== What you are asked to do ==
Transcribe every line of the entries below word for word, leaving out the pictures.

A run of records:
- - - - - - -
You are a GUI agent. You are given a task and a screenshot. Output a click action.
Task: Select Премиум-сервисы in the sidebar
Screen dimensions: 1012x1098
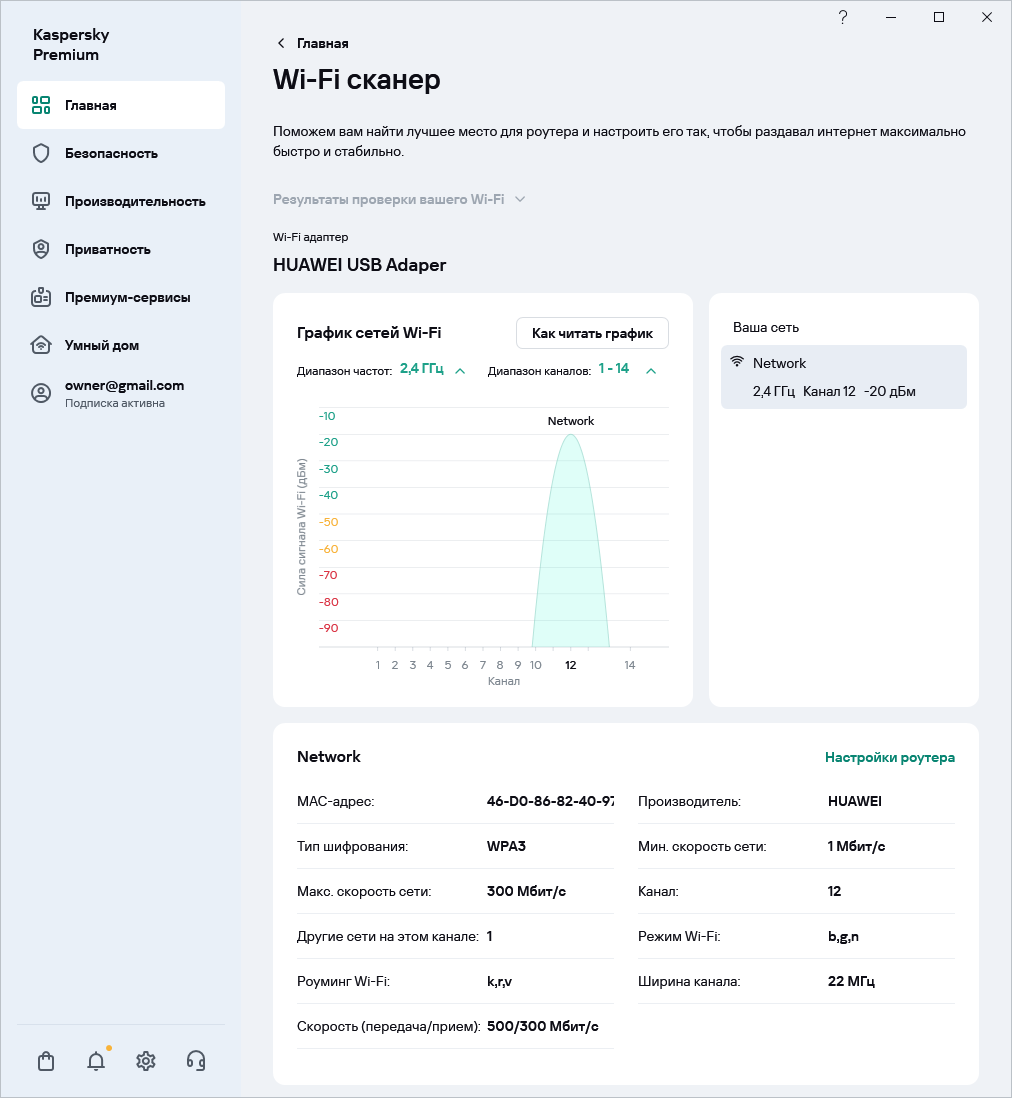127,297
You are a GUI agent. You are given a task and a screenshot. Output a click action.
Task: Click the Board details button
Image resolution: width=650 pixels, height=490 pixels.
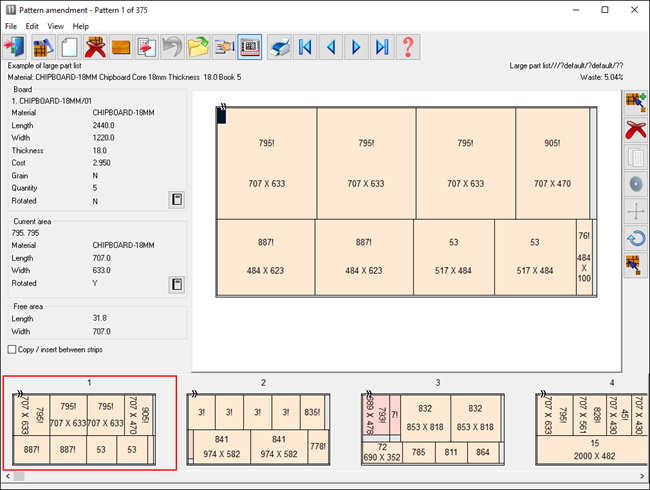[x=175, y=200]
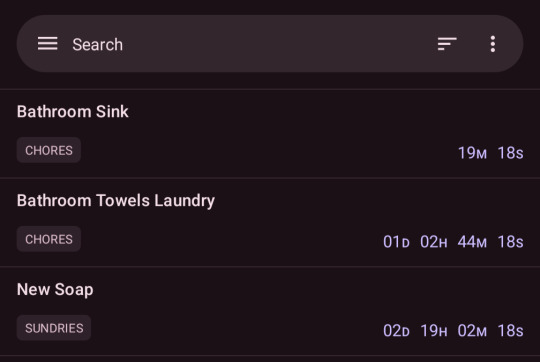
Task: Tap the 01d 02h 44m countdown timer
Action: click(453, 241)
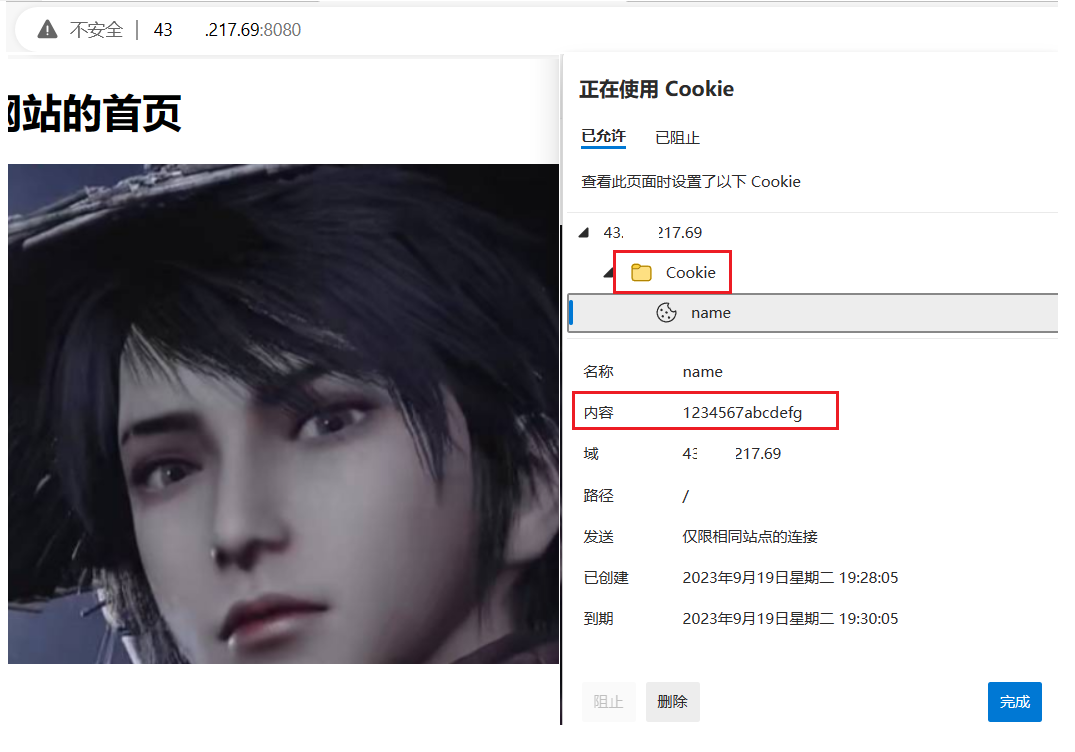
- - - - - - -
== Answer to the exercise ==
You are a GUI agent. You are given a task and a screenshot. Output a click action.
Task: Select Премиум-сервисы in the sidebar
Screen dimensions: 1012x1098
127,297
You are a GUI agent. You are given a task and a screenshot. Output a click action.
Task: Click the Board details button
Image resolution: width=650 pixels, height=490 pixels.
[x=175, y=200]
Task: Tap the 01d 02h 44m countdown timer
Action: click(453, 241)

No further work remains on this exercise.